* **Texte fourni**
▶
Quel a été ton point de départ ? Ton déclic ?

Je dis toujours que le confinement a été le point de départ mais finalement ma réflexion a commencé un peu avant. Déjà à l’époque, je cherchais plus de sens dans mon travail et mon quotidien. En fait, j’avais besoin de me sentir alignée avec mes valeurs personnelles, notamment en termes d’écologie. J’avais pris conscience de l’impact de nos modes de production et de consommation sur la planète, du réchauffement climatique et des catastrophes naturelles qui nous guettent. J’ai énormément appris pendant mes quatre années dans la marque de sport pour laquelle je travaillais, autant humainement que professionnellement. Tout ça m’a amenée là où j’en suis aujourd’hui, j’en suis reconnaissante. Mais j’ai beau adorer le sport, l’environnement a pris le dessus dans mes valeurs

Je me suis mise alors à réfléchir à ce que j’avais envie de faire. Reprendre la danse, me lancer dans le milieu artistique, travailler en start-up… Tout était assez vague. Contrairement à d’autres, je n’avais pas ce désir d’entreprendre. D’ailleurs pendant mes études, je ne prêtais pas spécialement attention aux cours sur l’entrepreneuriat. Finalement, du jour au lendemain, j’ai eu envie d’apprendre à coudre et de créer ma propre lingerie. Je voulais quelque chose qui me convienne avec un côté éco-responsable. En y réfléchissant, j’ai repensé aux belles pièces anciennes que toutes les familles ont dans leurs placards : les napperons. J’imaginais parfaitement ce linge décoratif avec ses fleurs et sa dentelle transformé en lingerie.
◀
* **Consigne A**
Recopiez le passage du texte fourni compris entre « Je me suis mise » et « transformé en lingerie. », ces deux extrémités incluses.
* **Consigne B**
D'après le texte fourni, pourquoi la personne interrogée cherchait-elle plus de sens dans son travail et son quotidien ? Répondez en une à trois phrases.
* **Consigne C**
Dans le texte fourni, énumérez toutes les activités envisagées dans la phrase qui précède « Tout était assez vague ».
La liste qui suit est un matériau indépendant du texte fourni.

* **Extraits de données**
▶
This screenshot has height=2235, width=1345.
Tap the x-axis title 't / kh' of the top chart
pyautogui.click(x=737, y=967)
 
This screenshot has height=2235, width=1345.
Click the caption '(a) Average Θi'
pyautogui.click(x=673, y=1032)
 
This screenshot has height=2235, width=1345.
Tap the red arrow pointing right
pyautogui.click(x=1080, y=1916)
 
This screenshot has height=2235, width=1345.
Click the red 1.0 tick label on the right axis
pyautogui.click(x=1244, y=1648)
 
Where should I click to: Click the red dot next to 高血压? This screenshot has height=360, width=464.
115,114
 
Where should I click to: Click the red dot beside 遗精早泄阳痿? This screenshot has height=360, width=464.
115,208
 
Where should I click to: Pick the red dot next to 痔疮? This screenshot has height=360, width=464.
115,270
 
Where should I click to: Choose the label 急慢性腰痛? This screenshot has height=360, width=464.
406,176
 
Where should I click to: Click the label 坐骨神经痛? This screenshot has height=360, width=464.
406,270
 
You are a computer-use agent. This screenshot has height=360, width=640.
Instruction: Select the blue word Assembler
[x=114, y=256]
◀
* **Résultat de l'exercice A**
Je me suis mise alors à réfléchir à ce que j’avais envie de faire. Reprendre la danse, me lancer dans le milieu artistique, travailler en start-up… Tout était assez vague. Contrairement à d’autres, je n’avais pas ce désir d’entreprendre. D’ailleurs pendant mes études, je ne prêtais pas spécialement attention aux cours sur l’entrepreneuriat. Finalement, du jour au lendemain, j’ai eu envie d’apprendre à coudre et de créer ma propre lingerie. Je voulais quelque chose qui me convienne avec un côté éco-responsable. En y réfléchissant, j’ai repensé aux belles pièces anciennes que toutes les familles ont dans leurs placards : les napperons. J’imaginais parfaitement ce linge décoratif avec ses fleurs et sa dentelle transformé en lingerie.

* **Résultat de l'exercice B**
Elle avait besoin de se sentir alignée avec ses valeurs personnelles, notamment en matière d'écologie. Elle avait pris conscience de l'impact de nos modes de production et de consommation sur la planète, du réchauffement climatique et des catastrophes naturelles qui nous guettent.

* **Résultat de l'exercice C**
- Reprendre la danse
- Se lancer dans le milieu artistique
- Travailler en start-up